==== Data for the task

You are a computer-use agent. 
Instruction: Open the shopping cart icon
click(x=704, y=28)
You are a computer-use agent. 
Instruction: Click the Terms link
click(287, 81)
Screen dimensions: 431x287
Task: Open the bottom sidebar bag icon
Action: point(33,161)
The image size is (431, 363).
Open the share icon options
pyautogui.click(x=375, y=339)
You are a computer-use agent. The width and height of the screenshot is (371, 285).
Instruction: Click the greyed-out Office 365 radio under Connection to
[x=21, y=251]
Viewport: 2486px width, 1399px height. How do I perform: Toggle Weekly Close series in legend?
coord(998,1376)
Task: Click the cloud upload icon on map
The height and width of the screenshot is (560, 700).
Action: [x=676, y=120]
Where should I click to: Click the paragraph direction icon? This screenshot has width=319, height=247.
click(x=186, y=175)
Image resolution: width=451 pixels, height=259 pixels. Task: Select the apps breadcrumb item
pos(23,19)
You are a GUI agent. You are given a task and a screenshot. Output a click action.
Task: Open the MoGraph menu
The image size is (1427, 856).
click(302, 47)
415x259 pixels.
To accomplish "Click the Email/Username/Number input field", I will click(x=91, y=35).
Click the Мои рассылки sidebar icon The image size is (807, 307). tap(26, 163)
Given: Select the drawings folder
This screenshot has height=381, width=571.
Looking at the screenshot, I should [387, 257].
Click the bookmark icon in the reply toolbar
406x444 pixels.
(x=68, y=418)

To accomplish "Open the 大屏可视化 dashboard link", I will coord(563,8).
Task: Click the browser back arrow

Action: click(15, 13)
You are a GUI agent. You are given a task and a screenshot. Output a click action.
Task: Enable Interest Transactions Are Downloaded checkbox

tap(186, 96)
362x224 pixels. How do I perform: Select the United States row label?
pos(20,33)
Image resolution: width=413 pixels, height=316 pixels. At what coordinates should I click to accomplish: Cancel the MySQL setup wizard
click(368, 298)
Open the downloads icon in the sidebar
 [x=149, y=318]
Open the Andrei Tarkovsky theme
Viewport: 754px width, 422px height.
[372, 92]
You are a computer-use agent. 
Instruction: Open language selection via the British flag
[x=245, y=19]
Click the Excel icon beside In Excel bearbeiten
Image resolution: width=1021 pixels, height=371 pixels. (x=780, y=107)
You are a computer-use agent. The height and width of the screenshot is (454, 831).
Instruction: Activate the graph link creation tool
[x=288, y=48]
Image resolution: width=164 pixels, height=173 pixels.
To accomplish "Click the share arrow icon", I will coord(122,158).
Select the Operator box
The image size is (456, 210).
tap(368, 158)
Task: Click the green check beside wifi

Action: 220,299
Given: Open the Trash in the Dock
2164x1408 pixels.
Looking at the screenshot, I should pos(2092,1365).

========

__Exercise requirements__:
Can you return the data word for word, from its start through the line containing "Action: [x=676, y=120]", including that line?

__Expected output__:
You are a computer-use agent. 
Instruction: Open the shopping cart icon
click(x=704, y=28)
You are a computer-use agent. 
Instruction: Click the Terms link
click(287, 81)
Screen dimensions: 431x287
Task: Open the bottom sidebar bag icon
Action: point(33,161)
The image size is (431, 363).
Open the share icon options
pyautogui.click(x=375, y=339)
You are a computer-use agent. The width and height of the screenshot is (371, 285).
Instruction: Click the greyed-out Office 365 radio under Connection to
[x=21, y=251]
Viewport: 2486px width, 1399px height. How do I perform: Toggle Weekly Close series in legend?
coord(998,1376)
Task: Click the cloud upload icon on map
The height and width of the screenshot is (560, 700).
Action: [x=676, y=120]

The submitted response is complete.